- **Description of the task**
Reproduce the part of the btrfs patch email starting with "This not only" and going on through "a trans handle.".

- **Text shown**
====

Linux Btrfs filesystem development
 help / color / mirror / Atom feed
From: Qu Wenruo <wqu@suse.com>
To: linux-btrfs@vger.kernel.org
Subject: [PATCH] btrfs: make btrfs_dirty_inode() to always reserve metadata space
Date: Fri,  8 Jan 2021 13:36:59 +0800	[thread overview]
Message-ID: <20210108053659.87728-1-wqu@suse.com> (raw)

There are several qgroup flush related bugs fixed recently, all of them
are caused by the fact that we can trigger qgroup metadata space
reservation holding a transaction handle.

Thankfully the only situation to trigger above reservation is
btrfs_dirty_inode().

Currently btrfs_dirty_inode() will try join transactio first, then
update the inode.
If btrfs_update_inode() fails with -ENOSPC, then it retry to start
transaction to reserve metadata space.

This not only forces us to reserve metadata space with a transaction
handle hold, but can't handle other errors like -EDQUOT.

This patch will make btrfs_dirty_inode() to call
btrfs_start_transaction() directly without first try joining then
starting, so that in try_flush_qgroup() we won't hold a trans handle.

This will slow down btrfs_dirty_inode() but my fstests doesn't show too
much different for most test cases, thus it may be worthy to skip such
performance "optimization".

====

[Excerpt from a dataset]
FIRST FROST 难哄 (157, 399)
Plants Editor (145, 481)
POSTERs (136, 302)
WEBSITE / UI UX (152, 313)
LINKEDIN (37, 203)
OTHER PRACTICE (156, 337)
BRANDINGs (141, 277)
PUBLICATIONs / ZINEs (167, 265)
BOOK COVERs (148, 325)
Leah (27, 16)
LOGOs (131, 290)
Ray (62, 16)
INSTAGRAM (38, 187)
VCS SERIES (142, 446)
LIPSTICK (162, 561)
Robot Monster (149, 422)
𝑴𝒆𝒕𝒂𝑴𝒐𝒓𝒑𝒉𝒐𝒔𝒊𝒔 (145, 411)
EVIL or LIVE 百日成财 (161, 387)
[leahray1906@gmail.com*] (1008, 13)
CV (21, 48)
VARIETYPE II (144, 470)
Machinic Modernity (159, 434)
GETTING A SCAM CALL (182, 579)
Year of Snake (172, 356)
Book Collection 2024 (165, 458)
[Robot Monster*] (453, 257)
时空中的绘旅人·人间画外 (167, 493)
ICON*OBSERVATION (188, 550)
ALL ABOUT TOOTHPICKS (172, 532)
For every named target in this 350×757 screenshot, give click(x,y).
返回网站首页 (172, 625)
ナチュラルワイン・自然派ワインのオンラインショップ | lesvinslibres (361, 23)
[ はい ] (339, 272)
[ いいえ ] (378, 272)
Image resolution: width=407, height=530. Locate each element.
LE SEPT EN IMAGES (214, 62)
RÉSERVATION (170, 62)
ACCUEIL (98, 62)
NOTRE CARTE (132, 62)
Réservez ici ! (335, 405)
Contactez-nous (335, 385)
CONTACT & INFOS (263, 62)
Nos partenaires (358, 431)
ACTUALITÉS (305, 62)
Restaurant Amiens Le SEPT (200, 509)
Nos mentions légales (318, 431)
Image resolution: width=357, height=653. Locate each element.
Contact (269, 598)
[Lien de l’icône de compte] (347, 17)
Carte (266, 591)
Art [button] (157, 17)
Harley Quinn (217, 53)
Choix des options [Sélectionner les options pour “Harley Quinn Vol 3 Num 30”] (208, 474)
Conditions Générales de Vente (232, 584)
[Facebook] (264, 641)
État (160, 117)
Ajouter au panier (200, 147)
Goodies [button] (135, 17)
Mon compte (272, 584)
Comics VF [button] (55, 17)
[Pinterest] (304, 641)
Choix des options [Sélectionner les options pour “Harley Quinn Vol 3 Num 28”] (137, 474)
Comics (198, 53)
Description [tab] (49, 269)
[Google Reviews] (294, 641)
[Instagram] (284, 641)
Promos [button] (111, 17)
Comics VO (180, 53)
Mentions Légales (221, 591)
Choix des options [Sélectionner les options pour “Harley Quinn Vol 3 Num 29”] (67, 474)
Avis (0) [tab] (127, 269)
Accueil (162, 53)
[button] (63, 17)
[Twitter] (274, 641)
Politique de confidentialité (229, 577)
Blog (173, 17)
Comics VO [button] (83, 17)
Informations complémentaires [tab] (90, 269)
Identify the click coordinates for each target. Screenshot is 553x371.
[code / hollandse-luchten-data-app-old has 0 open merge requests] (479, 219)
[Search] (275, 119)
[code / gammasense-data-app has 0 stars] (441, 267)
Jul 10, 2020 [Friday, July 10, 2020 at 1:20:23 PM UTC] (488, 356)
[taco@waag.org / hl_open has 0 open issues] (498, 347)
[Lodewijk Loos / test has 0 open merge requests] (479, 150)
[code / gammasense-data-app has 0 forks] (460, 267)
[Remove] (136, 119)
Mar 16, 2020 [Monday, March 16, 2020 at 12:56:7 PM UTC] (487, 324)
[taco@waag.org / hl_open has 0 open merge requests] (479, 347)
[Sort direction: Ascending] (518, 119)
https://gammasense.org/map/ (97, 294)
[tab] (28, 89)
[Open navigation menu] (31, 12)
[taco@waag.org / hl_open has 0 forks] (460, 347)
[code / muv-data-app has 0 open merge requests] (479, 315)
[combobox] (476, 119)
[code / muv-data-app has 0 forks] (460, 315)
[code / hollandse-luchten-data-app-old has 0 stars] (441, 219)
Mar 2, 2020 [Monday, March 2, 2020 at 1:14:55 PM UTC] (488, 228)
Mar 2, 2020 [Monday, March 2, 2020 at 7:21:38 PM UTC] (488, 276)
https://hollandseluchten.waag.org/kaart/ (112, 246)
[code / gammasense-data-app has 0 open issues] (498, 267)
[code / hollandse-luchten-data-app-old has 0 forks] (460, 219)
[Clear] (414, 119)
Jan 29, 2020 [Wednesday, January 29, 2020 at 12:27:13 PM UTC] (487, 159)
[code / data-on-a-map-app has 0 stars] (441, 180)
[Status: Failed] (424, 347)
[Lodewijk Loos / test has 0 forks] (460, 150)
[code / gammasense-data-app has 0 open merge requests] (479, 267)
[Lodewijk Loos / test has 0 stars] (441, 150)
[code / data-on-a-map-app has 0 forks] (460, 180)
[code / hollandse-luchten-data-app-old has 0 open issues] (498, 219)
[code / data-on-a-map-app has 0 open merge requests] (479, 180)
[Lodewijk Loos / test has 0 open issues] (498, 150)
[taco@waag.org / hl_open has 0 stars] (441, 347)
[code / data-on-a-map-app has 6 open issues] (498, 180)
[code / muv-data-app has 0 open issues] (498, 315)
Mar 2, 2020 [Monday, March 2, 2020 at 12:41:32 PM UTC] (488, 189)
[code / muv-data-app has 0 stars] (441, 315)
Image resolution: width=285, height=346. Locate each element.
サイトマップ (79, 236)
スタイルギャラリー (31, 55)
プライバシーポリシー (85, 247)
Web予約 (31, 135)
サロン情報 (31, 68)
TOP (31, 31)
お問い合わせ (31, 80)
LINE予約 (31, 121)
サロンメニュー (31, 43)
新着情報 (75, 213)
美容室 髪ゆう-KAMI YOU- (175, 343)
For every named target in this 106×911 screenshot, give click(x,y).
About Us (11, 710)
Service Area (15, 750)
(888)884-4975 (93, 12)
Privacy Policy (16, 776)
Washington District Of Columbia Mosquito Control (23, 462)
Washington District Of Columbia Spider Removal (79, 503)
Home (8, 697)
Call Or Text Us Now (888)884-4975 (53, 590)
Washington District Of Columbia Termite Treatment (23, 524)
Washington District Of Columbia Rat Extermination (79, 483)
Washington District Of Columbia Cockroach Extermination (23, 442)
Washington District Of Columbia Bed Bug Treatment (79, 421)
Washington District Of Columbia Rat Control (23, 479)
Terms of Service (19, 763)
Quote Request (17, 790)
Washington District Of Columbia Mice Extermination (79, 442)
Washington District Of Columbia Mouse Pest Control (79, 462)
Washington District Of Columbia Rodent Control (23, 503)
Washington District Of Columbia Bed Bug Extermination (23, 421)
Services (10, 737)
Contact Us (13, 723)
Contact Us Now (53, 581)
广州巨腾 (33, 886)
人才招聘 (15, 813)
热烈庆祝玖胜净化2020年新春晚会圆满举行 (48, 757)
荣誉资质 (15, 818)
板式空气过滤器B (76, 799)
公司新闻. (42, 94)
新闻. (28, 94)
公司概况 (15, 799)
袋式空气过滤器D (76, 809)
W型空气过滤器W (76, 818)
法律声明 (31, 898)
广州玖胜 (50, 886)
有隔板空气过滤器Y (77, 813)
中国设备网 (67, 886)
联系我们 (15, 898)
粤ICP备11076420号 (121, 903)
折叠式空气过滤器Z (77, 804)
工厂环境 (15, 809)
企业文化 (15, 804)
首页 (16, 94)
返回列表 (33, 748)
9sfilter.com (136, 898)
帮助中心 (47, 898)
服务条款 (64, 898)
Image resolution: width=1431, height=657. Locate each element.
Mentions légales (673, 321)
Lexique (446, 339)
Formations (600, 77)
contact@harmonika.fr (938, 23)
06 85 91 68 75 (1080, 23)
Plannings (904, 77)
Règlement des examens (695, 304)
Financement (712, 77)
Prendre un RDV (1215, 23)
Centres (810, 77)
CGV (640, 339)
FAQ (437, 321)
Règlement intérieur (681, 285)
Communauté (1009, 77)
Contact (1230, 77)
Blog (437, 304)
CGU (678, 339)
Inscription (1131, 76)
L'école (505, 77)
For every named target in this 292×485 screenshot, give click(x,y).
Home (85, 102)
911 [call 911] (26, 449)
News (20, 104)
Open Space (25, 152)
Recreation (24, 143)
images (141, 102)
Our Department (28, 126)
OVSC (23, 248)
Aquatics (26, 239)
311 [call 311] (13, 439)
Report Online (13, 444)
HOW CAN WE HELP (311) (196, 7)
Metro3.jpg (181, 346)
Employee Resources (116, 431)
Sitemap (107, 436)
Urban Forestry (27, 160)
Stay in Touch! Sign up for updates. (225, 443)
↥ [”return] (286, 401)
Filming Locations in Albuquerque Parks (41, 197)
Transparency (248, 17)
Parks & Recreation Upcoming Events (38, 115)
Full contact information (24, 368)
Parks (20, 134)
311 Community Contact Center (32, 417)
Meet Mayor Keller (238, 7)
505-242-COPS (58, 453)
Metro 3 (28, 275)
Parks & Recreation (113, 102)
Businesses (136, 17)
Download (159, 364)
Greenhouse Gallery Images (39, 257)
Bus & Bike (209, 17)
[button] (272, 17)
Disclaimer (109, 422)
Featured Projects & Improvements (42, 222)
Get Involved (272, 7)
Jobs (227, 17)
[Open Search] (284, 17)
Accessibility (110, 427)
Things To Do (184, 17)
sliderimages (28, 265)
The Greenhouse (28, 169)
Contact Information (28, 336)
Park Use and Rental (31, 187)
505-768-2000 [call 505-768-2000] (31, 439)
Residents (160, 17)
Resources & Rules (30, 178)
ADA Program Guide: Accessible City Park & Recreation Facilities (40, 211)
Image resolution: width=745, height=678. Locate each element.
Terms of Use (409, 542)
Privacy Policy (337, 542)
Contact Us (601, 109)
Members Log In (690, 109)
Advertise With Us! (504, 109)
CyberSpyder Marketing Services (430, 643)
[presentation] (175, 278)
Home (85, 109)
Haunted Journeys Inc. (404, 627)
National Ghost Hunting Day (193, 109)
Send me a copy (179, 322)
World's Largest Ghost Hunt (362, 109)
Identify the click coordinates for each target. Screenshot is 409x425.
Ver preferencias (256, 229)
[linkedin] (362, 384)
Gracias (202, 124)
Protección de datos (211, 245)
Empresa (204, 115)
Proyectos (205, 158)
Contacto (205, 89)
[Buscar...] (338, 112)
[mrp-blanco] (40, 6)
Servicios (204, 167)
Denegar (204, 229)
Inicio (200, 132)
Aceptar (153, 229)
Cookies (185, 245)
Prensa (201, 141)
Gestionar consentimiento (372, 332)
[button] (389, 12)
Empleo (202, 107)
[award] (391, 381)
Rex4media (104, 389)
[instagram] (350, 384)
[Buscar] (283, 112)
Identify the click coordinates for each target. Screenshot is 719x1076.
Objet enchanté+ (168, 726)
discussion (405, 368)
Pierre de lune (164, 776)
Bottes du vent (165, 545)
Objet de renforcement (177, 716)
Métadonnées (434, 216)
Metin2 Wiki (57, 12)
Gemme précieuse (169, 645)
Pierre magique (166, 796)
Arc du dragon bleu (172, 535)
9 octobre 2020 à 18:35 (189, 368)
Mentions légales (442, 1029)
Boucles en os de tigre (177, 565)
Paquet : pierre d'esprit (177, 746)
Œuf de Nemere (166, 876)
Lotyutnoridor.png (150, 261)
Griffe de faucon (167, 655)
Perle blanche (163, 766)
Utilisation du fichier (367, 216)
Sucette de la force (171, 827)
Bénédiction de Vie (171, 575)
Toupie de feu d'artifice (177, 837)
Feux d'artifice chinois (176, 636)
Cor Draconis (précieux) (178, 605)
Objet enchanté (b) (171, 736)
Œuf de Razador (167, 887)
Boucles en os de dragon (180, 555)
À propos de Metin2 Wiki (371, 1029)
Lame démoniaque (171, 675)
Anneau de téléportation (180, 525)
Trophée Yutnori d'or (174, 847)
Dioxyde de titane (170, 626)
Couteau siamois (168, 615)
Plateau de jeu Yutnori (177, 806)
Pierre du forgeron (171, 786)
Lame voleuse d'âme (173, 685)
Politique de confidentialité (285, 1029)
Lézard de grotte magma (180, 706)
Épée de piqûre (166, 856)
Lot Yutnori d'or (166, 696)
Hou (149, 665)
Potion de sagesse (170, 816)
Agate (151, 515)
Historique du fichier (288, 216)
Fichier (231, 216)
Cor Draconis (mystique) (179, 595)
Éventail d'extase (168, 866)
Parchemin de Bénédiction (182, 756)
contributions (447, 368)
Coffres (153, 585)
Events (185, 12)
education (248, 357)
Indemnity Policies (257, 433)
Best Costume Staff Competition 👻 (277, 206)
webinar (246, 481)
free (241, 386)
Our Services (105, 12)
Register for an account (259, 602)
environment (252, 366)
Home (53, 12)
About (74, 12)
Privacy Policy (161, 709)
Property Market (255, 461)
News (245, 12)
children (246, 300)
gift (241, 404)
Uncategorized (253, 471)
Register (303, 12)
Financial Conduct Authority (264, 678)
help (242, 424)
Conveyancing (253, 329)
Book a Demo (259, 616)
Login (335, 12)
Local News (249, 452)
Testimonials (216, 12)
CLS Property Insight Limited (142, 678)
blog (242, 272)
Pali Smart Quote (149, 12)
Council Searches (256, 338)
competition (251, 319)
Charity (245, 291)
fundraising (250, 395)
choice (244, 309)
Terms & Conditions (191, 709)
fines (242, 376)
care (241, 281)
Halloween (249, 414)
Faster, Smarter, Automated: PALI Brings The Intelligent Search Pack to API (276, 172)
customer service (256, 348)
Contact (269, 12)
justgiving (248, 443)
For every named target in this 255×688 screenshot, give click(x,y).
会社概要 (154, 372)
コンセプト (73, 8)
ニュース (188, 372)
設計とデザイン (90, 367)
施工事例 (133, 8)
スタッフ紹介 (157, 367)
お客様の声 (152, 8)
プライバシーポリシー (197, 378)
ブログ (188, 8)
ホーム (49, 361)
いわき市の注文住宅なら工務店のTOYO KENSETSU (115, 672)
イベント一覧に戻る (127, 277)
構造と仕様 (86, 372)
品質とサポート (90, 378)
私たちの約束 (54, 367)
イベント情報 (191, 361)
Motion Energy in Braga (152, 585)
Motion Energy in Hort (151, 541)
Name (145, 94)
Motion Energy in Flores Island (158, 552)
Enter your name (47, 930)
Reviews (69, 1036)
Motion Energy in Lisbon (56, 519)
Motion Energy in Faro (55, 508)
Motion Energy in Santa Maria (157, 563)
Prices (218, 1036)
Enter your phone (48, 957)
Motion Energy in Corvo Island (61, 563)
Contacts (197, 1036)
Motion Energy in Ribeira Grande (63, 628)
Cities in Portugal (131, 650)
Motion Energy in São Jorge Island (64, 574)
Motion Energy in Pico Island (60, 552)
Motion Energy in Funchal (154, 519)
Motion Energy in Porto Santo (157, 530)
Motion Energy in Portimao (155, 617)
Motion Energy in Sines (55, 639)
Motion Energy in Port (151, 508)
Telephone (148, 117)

====

- **Written solution**
This not only forces us to reserve metadata space with a transaction
handle hold, but can't handle other errors like -EDQUOT.

This patch will make btrfs_dirty_inode() to call
btrfs_start_transaction() directly without first try joining then
starting, so that in try_flush_qgroup() we won't hold a trans handle.